I Thought My Soul Would Rise and Fly: The Diary of Patsy, a Freed Girl is a 1997 historical fiction children's book by American author Joyce Hansen, published by Scholastic. The book is part of the Dear America series for young readers. It was named a Coretta Scott King Honor Book in 1998.

== Summary ==
The novel is set in Mars Bluff, South Carolina 1865, during the Reconstruction era, immediately after the end of the American Civil War. 12-year-old Patsy is a now-former slave living on the Davis plantation, who records the changes she is experiencing in a diary, given to her by Annie and Charles, her former enslaver's niece and nephew. Her ability to read and write, a secret she has so far kept from others, allows her to forge a better life for herself and her community. Patsy discusses her feeling that she has no one she can call family and no place to call home, though she has lived on the plantation for her entire life; she lacks a last name for herself. Characters in the novel include Patsy, Susan (the cook), Ruth, Nancy, Mariam, Master Davis, and Missus Davis.

== Release ==
I Thought My Soul Would Rise and Fly was first published in 1997 as part of Scholastic's Dear America historical fiction series. The book was reissued in 2011 with new cover art. An audiobook version was released in 2005 by Live Oak Media.

== Reception ==

The Reading Teacher called the book a "well written, engaging addition to the Dear America series." Writing in the Western Journal of Black Studies, Nancy J. Dawson praised the fact that "it by no means sugarcoats the ugly-harsh realities of slavery," and concluded that it is "a significant and eloquent work of juvenile fiction."

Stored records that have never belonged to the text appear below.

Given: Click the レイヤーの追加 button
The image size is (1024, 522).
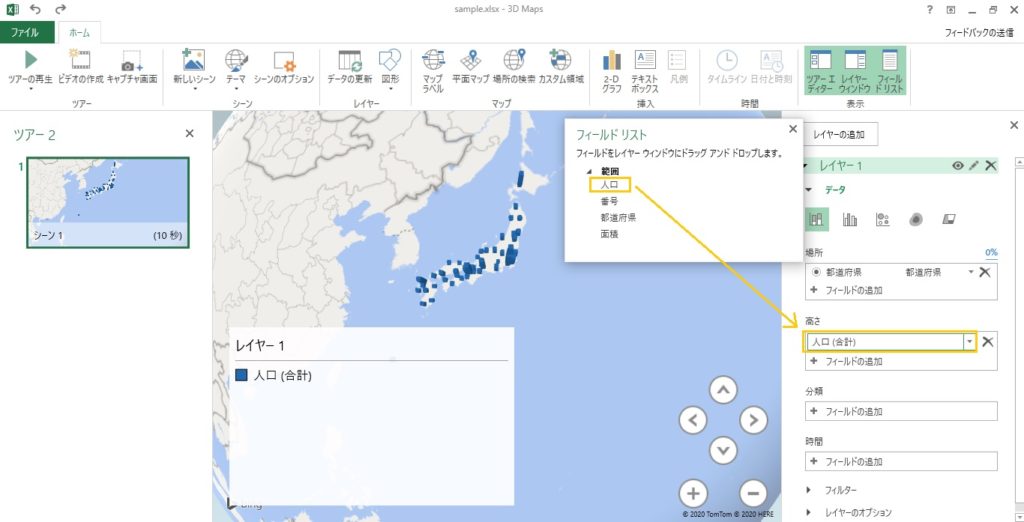Looking at the screenshot, I should click(844, 133).
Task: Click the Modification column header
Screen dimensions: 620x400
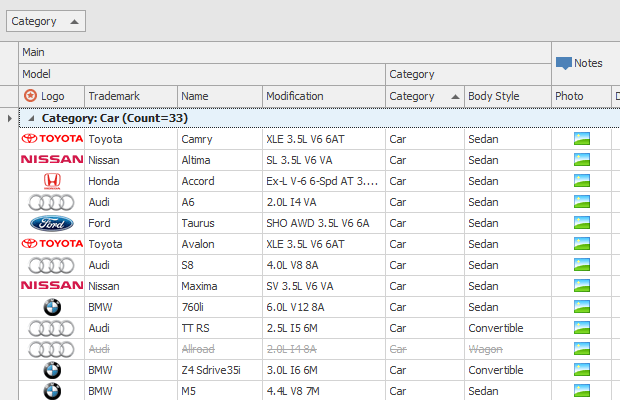Action: point(323,96)
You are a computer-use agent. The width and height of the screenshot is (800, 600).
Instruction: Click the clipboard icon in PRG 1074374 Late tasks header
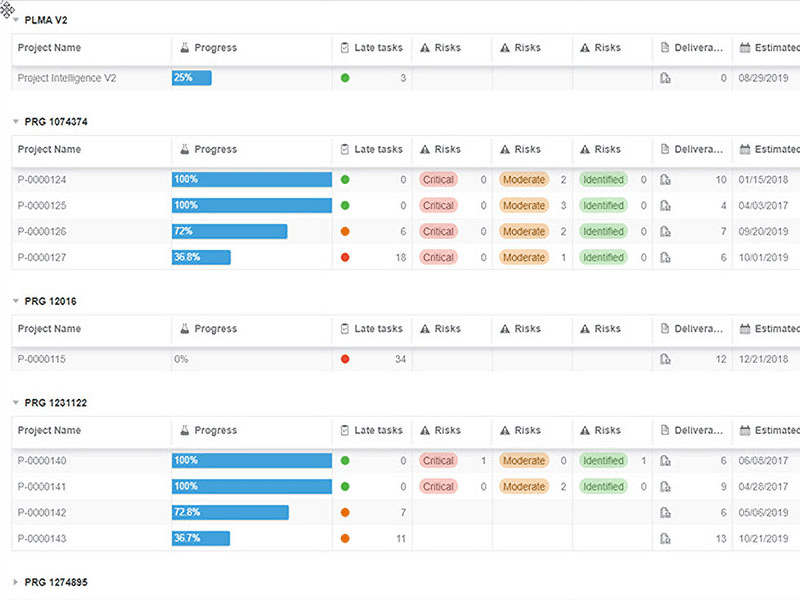click(x=345, y=150)
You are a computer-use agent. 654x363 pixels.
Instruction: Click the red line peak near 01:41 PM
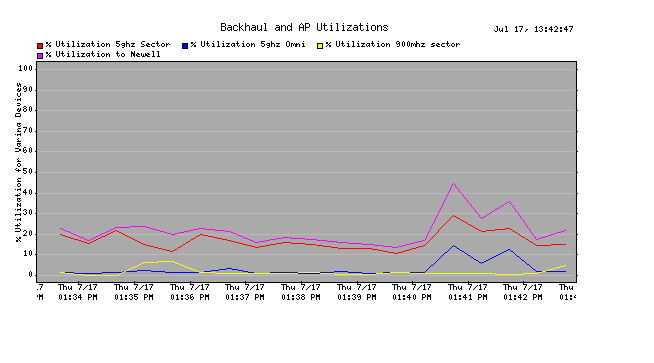453,216
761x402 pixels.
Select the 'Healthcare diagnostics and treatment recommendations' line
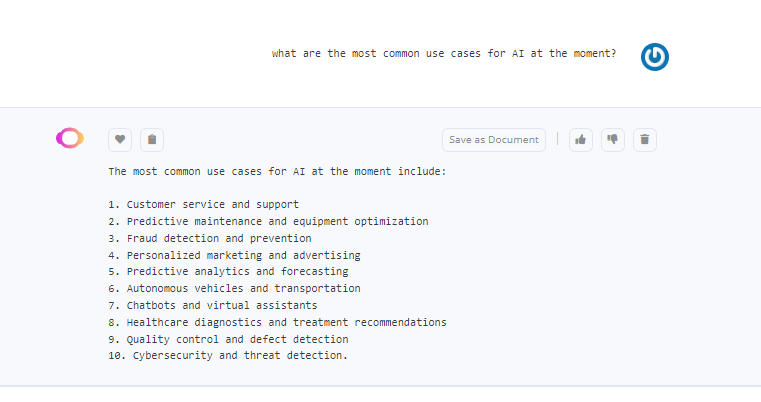click(277, 322)
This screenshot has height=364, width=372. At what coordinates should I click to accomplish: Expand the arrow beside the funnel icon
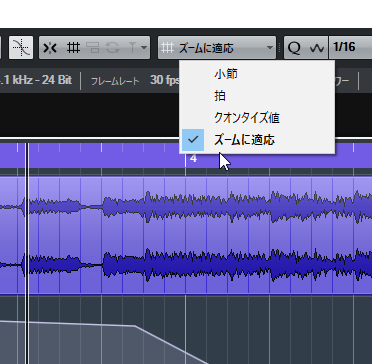[x=144, y=48]
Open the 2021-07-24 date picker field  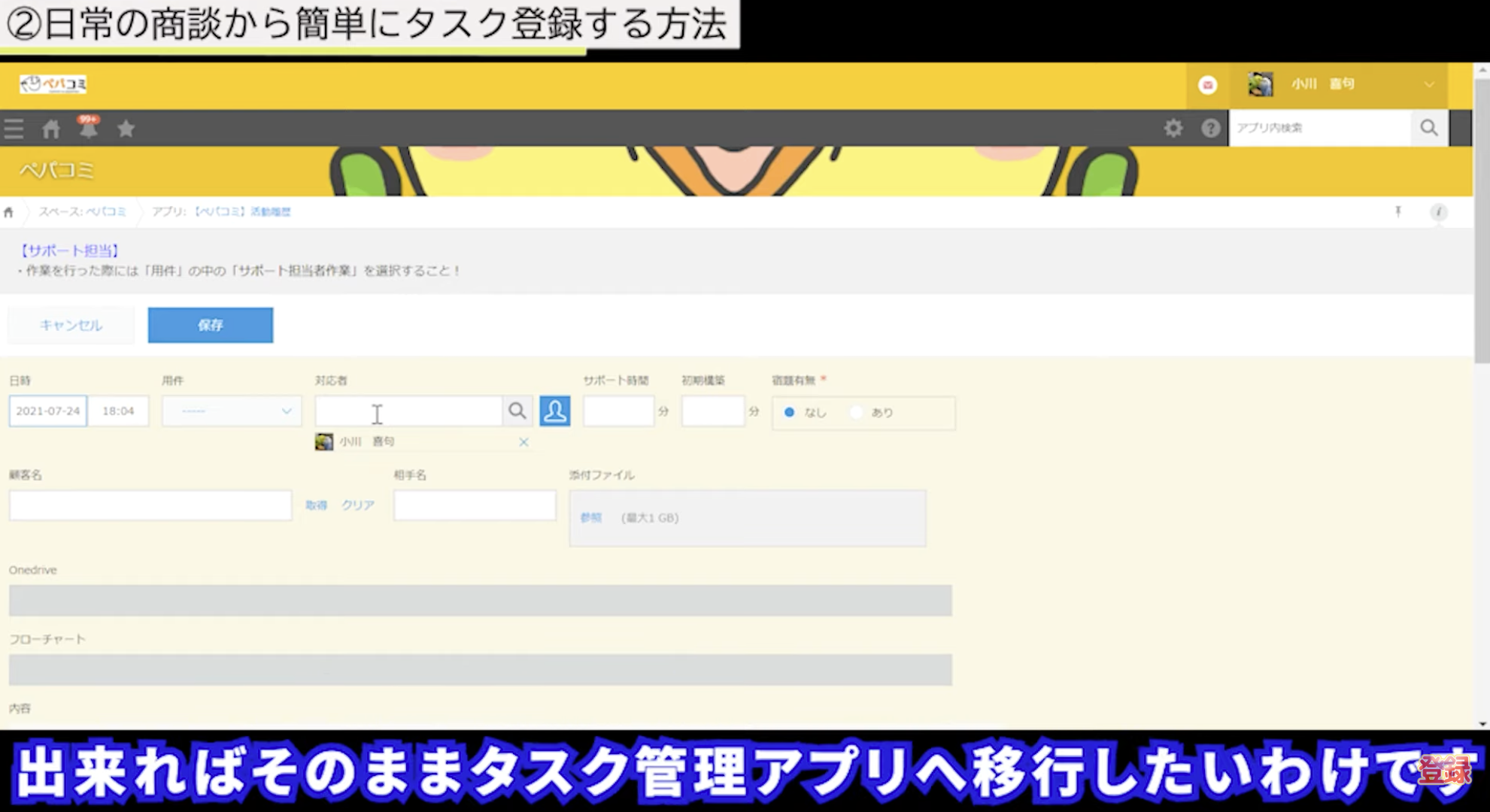pos(48,411)

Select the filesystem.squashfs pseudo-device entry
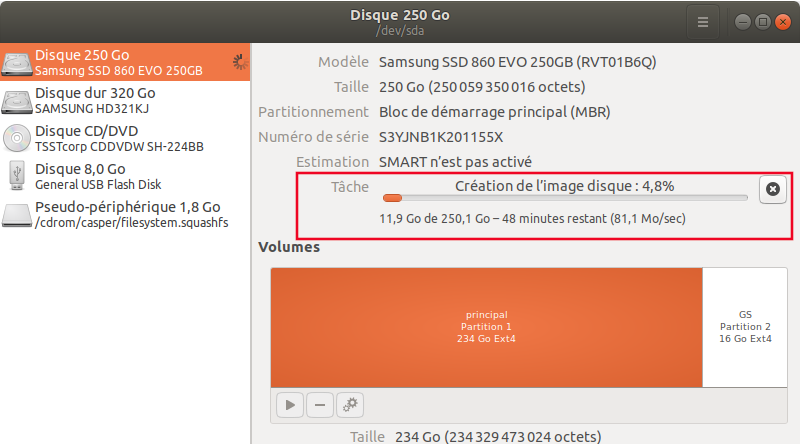click(131, 215)
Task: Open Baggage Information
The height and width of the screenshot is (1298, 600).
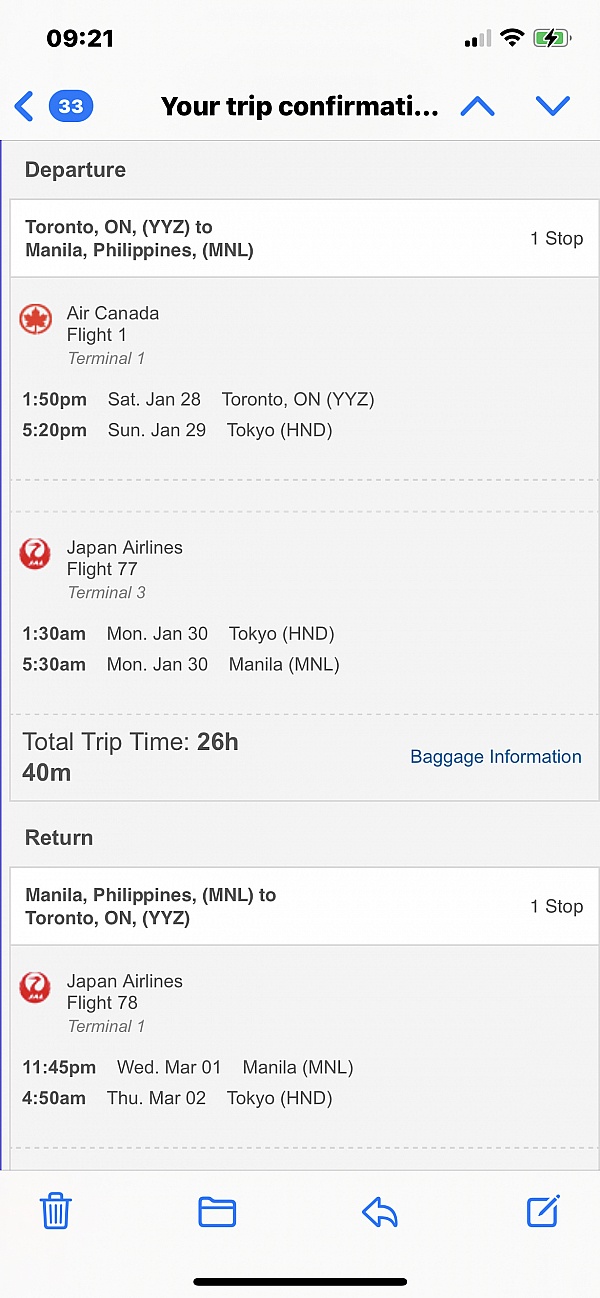Action: coord(495,757)
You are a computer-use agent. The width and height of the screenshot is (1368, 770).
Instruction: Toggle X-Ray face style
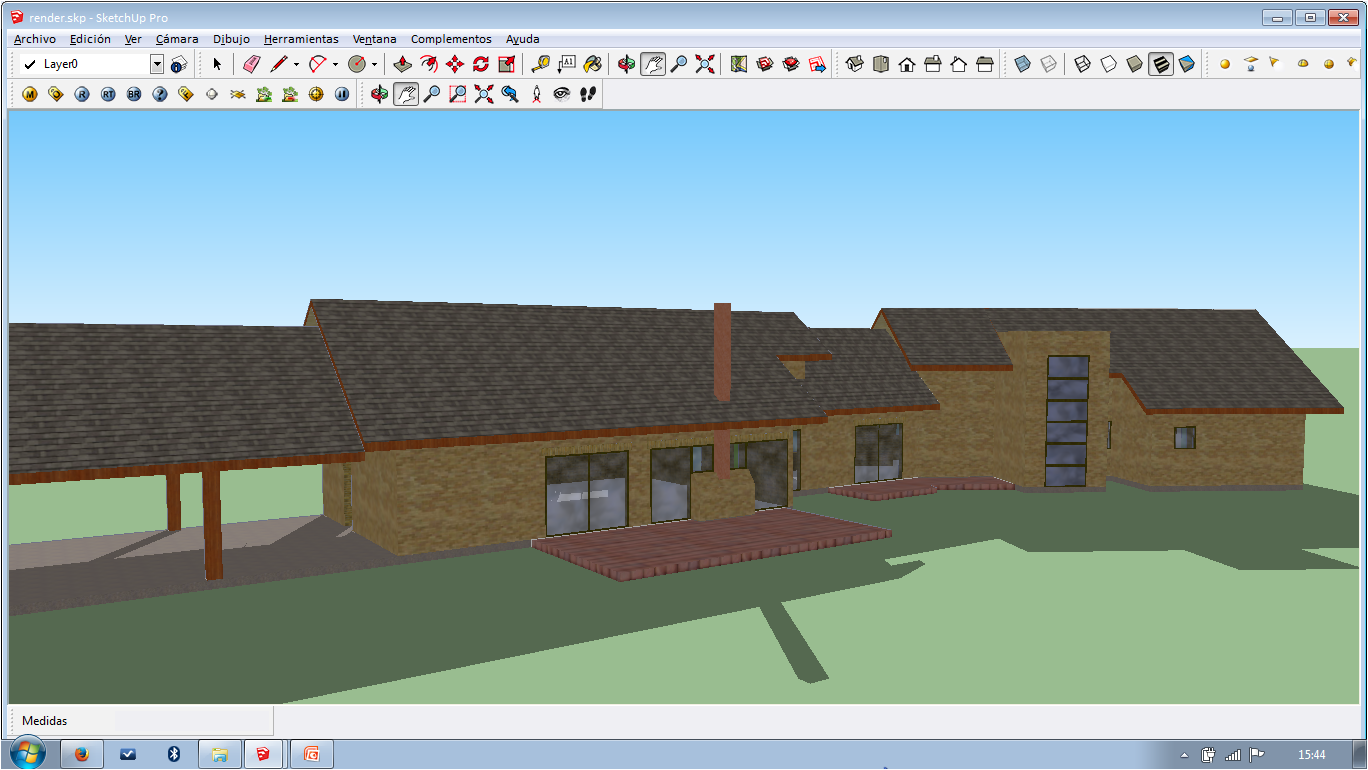[1022, 64]
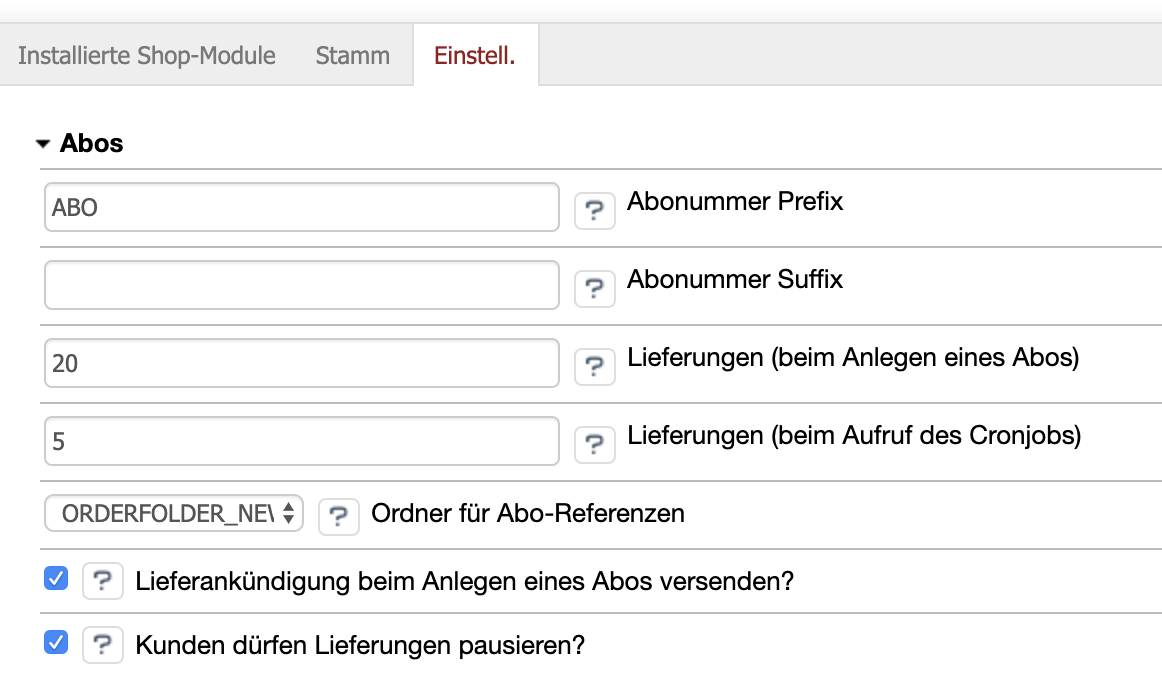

In a chapter on children's literature in The Cambridge Companion to African American Women's Literature, Dianne Johnson wrote that the book is "one of [Hansen's] most beautiful and, as always, meticulously researched books". School Library Journal called the audiobook version "well done" with "enough suspense to hold the attention of preteens while providing an enriching experience for students studying the Reconstruction period."

In 1998, I Thought My Soul Would Rise and Fly was named a Coretta Scott King Honor Book by the American Library Association.